Richard D. Johnson Jr., known as Rick by his friends and family, died in a motorcycle accident Monday at age 53. A large crowd attended a memorial service for him Saturday at Fred C. Dames Funeral Home in Joliet.
He was a man with different facets, Mary said. He was a biker to his biker friends, a funny brother-in-law to her family and a sorority dad to their daughter.
“He was a brother to people, not a friend,” said Raul Mortiz, a friend and member of the D.H. Choppers. “He gave more than he could give.”
Rick was born in Joliet and grew up in the tough neighborhoods of the east side of the city, Mary said. He hung out with people for whom the cool thing was to either have a cool car or motorcycle. He chose to have a cool motorcycle.
While he liked to throw parties with the D.H. Choppers, a biker group Mary described as a bunch of goofy guys doing goofy things, Rick eventually became interested in fundraising for the Joliet Area Community Hospice.
Rick was impressed by the hospice when they treated the wife of Ron Cummins, vice president of the D.H. Choppers, after she became ill with cancer. Both Ron and Rick considered raising money for the nonprofit organization.
The Rev. Jim McGuire, chaplain of the hospice, said Rick and his friends worked tirelessly to run parties for fund raising.
Even after throwing parties, Rick would start thinking of ways to make the parties bigger and better in the future.
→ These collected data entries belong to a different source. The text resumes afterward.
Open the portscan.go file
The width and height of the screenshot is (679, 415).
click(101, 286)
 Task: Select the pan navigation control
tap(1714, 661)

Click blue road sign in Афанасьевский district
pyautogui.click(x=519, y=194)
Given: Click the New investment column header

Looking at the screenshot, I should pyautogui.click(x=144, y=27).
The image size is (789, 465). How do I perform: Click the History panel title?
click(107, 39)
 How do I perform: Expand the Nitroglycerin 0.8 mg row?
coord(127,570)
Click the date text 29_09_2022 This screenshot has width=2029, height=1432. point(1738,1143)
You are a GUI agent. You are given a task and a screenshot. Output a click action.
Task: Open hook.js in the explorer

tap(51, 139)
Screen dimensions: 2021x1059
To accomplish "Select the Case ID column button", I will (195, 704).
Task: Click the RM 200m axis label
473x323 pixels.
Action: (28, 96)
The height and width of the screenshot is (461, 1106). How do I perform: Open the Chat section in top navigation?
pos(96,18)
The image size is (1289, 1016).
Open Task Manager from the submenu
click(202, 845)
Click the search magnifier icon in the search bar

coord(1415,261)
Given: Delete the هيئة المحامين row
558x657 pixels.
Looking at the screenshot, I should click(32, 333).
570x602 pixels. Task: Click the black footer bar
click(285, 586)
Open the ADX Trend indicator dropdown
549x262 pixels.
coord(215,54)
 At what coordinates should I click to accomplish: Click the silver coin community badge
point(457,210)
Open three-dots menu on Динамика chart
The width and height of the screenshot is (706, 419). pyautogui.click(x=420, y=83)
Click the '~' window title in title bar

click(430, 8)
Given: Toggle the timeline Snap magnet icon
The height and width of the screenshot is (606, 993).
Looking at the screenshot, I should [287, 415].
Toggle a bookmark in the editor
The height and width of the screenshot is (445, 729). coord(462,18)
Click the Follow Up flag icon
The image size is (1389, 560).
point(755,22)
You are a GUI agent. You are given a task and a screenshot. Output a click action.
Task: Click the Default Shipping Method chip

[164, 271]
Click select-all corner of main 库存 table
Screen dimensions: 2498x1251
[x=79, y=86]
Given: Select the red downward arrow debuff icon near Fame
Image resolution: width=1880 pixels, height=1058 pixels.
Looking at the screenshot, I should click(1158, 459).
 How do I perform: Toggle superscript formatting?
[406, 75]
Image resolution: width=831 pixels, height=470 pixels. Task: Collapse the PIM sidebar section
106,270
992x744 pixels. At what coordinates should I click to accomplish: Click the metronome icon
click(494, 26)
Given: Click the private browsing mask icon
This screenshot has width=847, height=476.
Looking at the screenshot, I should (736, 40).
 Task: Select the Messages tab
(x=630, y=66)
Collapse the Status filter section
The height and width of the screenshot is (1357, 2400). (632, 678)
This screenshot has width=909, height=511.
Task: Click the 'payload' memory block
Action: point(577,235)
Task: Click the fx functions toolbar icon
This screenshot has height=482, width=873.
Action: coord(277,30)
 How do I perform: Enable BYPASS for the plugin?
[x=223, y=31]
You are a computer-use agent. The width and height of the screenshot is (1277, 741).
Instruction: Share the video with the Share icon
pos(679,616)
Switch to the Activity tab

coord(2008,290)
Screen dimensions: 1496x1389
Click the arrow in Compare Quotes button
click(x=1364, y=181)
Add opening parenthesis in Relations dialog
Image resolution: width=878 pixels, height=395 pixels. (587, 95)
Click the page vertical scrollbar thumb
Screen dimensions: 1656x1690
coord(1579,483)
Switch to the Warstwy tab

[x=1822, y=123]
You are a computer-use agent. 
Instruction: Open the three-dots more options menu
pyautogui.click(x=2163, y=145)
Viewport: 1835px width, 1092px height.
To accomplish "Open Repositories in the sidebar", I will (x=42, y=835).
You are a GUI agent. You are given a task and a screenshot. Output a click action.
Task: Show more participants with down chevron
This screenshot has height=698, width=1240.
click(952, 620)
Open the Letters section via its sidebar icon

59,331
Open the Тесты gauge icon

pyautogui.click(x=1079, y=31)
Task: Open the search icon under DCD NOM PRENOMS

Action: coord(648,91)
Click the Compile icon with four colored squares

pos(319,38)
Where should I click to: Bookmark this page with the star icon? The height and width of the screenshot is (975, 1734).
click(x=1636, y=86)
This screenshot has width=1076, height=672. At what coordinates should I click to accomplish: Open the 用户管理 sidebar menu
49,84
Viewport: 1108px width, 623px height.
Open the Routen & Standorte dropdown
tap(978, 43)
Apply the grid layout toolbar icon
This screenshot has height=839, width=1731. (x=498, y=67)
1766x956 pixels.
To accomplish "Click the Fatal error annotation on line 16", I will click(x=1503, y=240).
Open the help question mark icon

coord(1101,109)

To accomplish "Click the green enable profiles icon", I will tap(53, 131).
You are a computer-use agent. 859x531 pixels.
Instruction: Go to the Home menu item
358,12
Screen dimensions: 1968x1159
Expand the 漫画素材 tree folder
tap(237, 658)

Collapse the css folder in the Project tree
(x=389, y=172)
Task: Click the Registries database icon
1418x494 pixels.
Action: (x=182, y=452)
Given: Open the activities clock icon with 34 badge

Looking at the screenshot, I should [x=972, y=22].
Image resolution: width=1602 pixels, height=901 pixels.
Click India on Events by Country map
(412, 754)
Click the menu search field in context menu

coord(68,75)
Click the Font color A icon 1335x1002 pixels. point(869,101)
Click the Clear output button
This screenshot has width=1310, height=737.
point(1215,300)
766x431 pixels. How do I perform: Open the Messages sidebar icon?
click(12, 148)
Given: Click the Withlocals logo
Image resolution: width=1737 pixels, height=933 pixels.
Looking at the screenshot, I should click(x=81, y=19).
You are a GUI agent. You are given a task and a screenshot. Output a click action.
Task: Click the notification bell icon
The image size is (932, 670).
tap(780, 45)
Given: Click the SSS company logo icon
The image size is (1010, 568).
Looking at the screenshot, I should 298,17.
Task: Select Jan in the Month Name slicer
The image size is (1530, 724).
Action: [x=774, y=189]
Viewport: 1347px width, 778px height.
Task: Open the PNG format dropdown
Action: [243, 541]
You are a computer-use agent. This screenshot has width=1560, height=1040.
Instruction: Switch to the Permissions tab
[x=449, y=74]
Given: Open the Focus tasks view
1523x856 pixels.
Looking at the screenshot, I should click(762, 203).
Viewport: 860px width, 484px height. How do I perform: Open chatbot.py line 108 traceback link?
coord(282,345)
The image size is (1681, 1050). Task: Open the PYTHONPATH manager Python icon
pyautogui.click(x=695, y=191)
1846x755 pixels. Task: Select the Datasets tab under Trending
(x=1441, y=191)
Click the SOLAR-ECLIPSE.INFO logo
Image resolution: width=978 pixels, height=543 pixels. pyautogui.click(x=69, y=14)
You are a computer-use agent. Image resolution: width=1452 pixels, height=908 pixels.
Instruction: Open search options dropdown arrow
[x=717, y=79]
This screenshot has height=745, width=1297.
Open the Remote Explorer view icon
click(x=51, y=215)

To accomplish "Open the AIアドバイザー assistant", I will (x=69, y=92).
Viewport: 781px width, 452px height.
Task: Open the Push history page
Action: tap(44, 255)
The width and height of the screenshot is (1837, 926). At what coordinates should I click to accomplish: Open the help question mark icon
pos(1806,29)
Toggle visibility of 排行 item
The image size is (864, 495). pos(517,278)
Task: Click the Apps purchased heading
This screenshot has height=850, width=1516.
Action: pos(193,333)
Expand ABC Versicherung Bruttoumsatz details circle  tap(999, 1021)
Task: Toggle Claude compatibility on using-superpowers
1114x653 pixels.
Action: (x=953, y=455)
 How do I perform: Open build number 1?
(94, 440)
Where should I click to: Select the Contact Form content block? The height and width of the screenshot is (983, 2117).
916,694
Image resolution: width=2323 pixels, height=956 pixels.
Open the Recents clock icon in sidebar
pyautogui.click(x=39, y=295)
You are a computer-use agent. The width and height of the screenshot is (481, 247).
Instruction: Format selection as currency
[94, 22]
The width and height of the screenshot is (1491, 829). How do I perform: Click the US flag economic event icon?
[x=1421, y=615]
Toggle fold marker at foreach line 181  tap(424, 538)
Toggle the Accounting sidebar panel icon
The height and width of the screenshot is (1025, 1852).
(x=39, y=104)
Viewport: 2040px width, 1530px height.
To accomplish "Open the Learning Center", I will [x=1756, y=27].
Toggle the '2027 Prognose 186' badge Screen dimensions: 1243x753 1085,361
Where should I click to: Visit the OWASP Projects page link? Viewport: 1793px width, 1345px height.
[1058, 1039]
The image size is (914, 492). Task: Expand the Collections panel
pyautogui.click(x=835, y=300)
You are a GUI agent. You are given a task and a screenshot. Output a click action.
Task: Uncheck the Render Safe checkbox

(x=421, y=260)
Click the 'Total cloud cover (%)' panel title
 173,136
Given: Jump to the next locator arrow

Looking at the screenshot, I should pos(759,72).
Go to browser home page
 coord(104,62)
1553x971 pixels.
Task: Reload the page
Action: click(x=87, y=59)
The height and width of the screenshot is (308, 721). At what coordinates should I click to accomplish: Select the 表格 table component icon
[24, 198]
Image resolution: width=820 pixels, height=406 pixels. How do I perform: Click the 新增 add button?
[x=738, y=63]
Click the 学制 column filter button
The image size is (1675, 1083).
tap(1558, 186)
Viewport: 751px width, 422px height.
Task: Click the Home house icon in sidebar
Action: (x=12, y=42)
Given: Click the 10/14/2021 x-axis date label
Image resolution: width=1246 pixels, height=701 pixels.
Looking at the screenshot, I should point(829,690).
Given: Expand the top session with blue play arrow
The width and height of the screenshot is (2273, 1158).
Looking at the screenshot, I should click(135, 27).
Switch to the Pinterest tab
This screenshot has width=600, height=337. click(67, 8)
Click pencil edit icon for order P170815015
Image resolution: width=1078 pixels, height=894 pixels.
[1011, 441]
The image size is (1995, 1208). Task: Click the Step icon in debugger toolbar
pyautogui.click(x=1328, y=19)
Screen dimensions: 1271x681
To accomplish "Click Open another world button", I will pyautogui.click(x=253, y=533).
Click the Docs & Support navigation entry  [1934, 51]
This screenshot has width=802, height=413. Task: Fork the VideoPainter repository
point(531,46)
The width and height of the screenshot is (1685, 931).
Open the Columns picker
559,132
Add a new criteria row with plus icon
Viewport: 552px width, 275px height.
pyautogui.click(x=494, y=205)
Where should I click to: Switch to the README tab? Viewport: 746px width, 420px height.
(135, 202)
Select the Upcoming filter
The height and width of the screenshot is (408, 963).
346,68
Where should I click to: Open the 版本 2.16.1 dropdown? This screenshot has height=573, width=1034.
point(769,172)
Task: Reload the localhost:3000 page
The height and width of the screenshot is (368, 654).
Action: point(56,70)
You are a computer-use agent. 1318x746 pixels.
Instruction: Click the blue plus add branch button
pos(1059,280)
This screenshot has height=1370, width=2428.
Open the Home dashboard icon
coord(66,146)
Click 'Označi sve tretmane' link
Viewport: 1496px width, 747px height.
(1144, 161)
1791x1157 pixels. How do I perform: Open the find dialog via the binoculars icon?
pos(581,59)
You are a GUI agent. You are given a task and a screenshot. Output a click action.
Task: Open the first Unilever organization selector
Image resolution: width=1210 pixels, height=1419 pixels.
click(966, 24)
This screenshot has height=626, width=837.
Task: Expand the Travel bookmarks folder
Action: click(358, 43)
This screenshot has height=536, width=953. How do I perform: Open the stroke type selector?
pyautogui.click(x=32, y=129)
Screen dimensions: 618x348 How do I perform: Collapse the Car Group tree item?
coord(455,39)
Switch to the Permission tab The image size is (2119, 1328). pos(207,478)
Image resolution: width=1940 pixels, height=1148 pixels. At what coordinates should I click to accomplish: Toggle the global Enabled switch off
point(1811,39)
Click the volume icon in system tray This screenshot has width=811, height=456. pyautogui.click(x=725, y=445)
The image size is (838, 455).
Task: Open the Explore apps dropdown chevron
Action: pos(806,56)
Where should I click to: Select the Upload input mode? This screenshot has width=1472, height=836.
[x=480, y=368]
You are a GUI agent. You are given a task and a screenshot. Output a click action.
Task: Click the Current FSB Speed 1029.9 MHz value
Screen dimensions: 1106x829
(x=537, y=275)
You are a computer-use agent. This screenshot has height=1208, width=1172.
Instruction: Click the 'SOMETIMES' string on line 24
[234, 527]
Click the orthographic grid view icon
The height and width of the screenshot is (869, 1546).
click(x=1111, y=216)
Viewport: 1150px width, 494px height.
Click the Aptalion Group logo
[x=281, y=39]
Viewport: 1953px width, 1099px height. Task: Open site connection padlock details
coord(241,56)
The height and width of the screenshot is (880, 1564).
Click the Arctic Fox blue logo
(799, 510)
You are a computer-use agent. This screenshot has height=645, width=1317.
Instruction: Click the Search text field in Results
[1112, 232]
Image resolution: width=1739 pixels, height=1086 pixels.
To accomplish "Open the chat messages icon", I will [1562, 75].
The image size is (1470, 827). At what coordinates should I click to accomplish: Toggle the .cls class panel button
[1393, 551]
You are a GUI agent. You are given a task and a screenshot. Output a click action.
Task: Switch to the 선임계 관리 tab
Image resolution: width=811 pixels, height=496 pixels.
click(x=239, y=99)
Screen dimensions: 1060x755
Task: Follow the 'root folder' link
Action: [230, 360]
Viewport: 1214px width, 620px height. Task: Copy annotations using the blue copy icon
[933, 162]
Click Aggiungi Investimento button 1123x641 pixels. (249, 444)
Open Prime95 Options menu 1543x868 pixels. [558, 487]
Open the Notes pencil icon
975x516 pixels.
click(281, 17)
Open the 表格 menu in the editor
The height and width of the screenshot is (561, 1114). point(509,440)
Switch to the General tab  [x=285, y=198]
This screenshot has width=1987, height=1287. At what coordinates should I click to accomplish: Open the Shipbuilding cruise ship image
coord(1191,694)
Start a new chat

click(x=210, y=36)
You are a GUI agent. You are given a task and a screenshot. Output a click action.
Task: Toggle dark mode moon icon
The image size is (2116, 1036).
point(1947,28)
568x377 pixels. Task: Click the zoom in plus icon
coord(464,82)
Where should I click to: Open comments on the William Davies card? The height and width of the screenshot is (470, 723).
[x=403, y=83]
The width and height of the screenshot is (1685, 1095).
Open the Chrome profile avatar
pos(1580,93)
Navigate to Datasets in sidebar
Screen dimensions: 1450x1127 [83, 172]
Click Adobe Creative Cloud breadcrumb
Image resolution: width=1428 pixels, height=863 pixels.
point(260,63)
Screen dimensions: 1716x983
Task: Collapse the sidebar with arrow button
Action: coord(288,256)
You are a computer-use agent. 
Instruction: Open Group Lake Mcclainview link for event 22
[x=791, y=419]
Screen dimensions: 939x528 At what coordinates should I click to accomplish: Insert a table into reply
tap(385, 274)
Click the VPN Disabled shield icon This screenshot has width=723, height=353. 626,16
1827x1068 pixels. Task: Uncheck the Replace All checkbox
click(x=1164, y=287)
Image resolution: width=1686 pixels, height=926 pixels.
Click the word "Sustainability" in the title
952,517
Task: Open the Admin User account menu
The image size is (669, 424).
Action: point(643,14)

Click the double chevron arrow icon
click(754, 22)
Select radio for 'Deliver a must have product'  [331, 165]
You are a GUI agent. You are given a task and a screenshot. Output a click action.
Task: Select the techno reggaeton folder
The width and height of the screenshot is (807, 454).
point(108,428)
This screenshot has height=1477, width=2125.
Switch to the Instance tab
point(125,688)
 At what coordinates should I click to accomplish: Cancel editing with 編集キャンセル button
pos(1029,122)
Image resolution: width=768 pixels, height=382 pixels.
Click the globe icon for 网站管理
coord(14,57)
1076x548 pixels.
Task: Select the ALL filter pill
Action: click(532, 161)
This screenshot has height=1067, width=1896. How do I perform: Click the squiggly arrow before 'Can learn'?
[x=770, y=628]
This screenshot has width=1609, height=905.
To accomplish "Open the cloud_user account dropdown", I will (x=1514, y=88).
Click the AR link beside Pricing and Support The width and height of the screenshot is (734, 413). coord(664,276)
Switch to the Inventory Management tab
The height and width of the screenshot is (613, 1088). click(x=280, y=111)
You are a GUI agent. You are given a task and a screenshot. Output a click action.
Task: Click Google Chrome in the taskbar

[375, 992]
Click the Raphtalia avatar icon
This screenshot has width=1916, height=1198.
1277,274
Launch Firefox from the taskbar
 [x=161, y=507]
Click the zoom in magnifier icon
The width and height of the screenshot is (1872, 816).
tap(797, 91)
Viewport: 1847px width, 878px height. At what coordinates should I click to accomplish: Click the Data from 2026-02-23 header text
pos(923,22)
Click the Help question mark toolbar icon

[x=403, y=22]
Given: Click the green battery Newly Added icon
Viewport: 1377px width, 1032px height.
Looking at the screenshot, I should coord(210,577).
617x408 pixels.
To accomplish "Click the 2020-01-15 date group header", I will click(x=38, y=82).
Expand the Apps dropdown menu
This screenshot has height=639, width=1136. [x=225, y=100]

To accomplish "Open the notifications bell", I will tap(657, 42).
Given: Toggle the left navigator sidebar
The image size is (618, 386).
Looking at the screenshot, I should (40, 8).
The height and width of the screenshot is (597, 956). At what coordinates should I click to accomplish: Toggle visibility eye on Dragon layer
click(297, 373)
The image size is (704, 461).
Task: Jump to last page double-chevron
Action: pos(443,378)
“He worked to make a difference,” McGuire said. “He saw what the hospice meant to the community.”
The parties would include live music, food and beer. Bikers from many clubs and backgrounds, including doctors and lawyers, would attend, Mary said. She said it was a good time for many, and there never was much trouble.
Since the fundraiser events began in 2006, the D.H. Choppers managed to raise nearly $50,000 for the hospice. Mary said she was surprised at how well her husband was able to raise so much money.
Rick always was able to get people to help him and help rent space for the parties even though he didn’t have much money himself, she said.
“He always knew how to turn on a crowd,” said Russ Johnson, Rick’s brother.
Rick’s friends remember him as a phenomenal person who always had a smile on his face and was the life of the party.